In the narratives I collected, women pondered about the fact that while taking Viagra made them wetter and more “receptive,” they did not necessarily feel “hornier”—just as researchers suggested would happen.  One woman reported that after taking 100 mg of Viagra, she noticed the congestion first, followed by a visible swelling in her genital area— she “found this surprising” because she had assumed that such visible physical changes would only happen if she “was already aroused.”  Walking home from a friend’s house, she told me with a laugh, she “became extremely aware” of her pants because of the engorgement.  But the experience didn’t make her “feel any hornier.”  

The key to understanding sex differences here may be something that is already being investigated by researchers who study female sexual desire—women can experience physiological responses, such as the vasocongestive changes induced by Viagra, without an increase in subjective excitement.  One possible reason, sex researcher Meredith Chivers suggests, is rooted in anatomy—the penis is external, and thus men may more readily perceive physiological responses and interpret these responses as signaling the presence of desire; women may experience a disconnect from bodily states for cultural reasons as well.  This doesn’t mean that women are harder to arouse, however, as they respond bodily to a much wider range of stimuli than men do.  But it does suggest that women’s physiological arousal—and the bodily changes that accompany it—may have little to do with women’s subjective feelings of desire.       

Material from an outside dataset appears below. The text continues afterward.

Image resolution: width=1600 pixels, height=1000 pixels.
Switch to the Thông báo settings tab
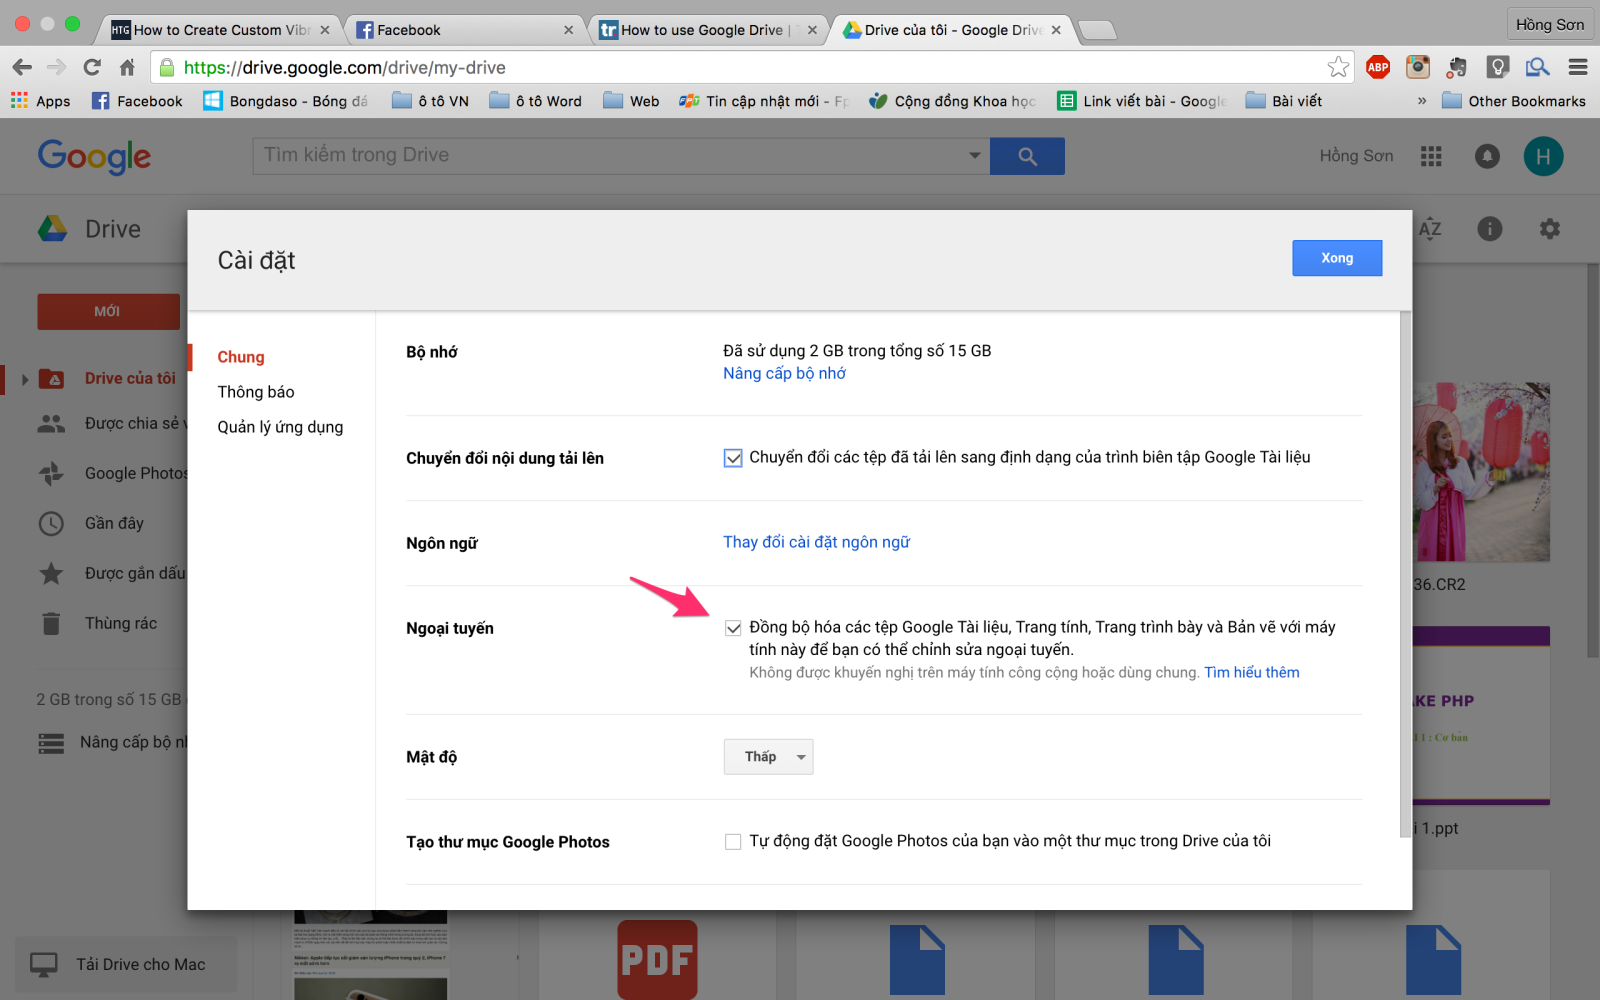point(256,391)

Though it is often too simplistic to categorize sexual issues as physical/medical versus psychological/emotional, there is some evidence that at least attempting to do so can help individual women decide whether experimenting with Viagra might be beneficial.  Women taking antidepressants, for example, often experience side effects such as a difficulty reaching orgasm that makes them good candidates for Sildenafil.  Some research suggests that Sildenafil might also be useful for menstrual cramps due to its ability to increase blood flow.  

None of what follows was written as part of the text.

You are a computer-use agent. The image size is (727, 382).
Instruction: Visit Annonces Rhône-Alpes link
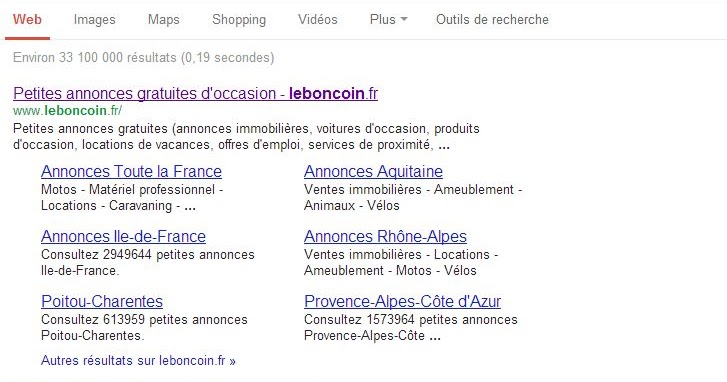[x=385, y=236]
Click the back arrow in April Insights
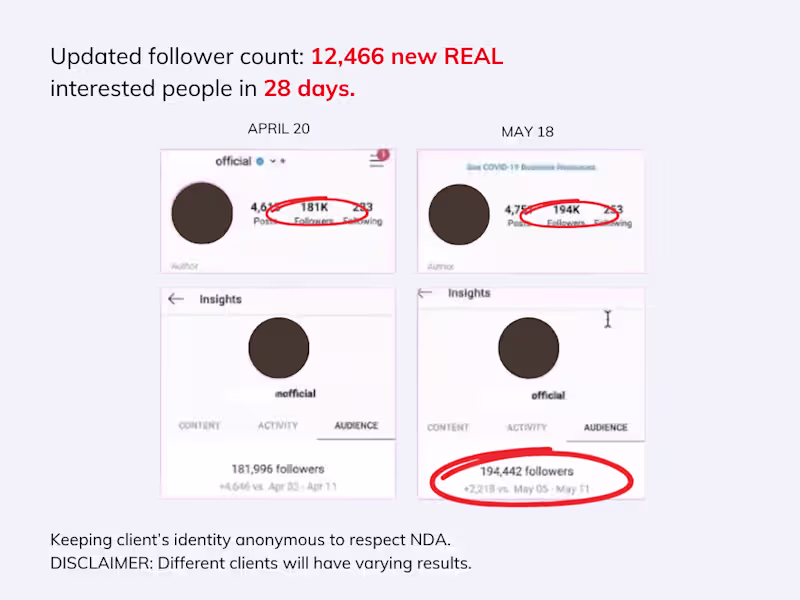The image size is (800, 600). pos(177,299)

For women whose primary complaint is low sexual desire, however—which some experts suggest impacts almost 50% of the female population—better possibilities might be testosterone patches, combination drugs (oral estrogen and testosterone), herbal remedies, or even Wellbutrin, though none of these may work if there are more underlying psychological or emotional aspects to the problem than physical ones.  

What about Addyi? 

Flibanserin, otherwise known as Addyi, was promoted as the “female Viagra”—but so far has fallen short.  Addyi works on serotonin and dopamine receptors in the brain rather than through increasing blood flow, and has shown some success in raising women’s libidos.  

But not by much.  In fact, one study found that women taking Addyi experience “one-half of an additional sexually satisfying encounter per month” more than those who did not.[5]   Addyi can also have unfortunate side effects like dizziness or fainting.  When taking Addyi, women are told to stay away from alcohol completely.  It makes one wonder if forgoing a glass or two of wine on “date night” could have an impact on the missing “one-half of an additional sexually satisfying encounter per month.”  

If nothing else, the intensity of the media conversation sparked by the search for a miracle “cure” should assure women that they are not alone if they experience flagging desire in a long-term relationship or over their life course—perhaps even being able to talk more openly about the complexities of desire, and of women’s relationships to their bodies and partners, can lead to positive outcomes.


[1] Chivers, M. & Rosen, Raymond.  (2009).  Phosphodiesterase Type 5 Inhibitors and Female Sexual Response:  Faulty Protocols or Paradigms?  Journal of Sexual Medicine.  7(2):  858-872. 
[2] http://health.discovery.com/centers/womens/viagra/viagra.html
[3] Kuczynski, Alex.  “Curious women are seeing if Viagra works wonders for them.”  The New York Times, May 17, 1998. 
[4] Bergner, D.  “What do women want?”  The New York Times, January 22, 2009.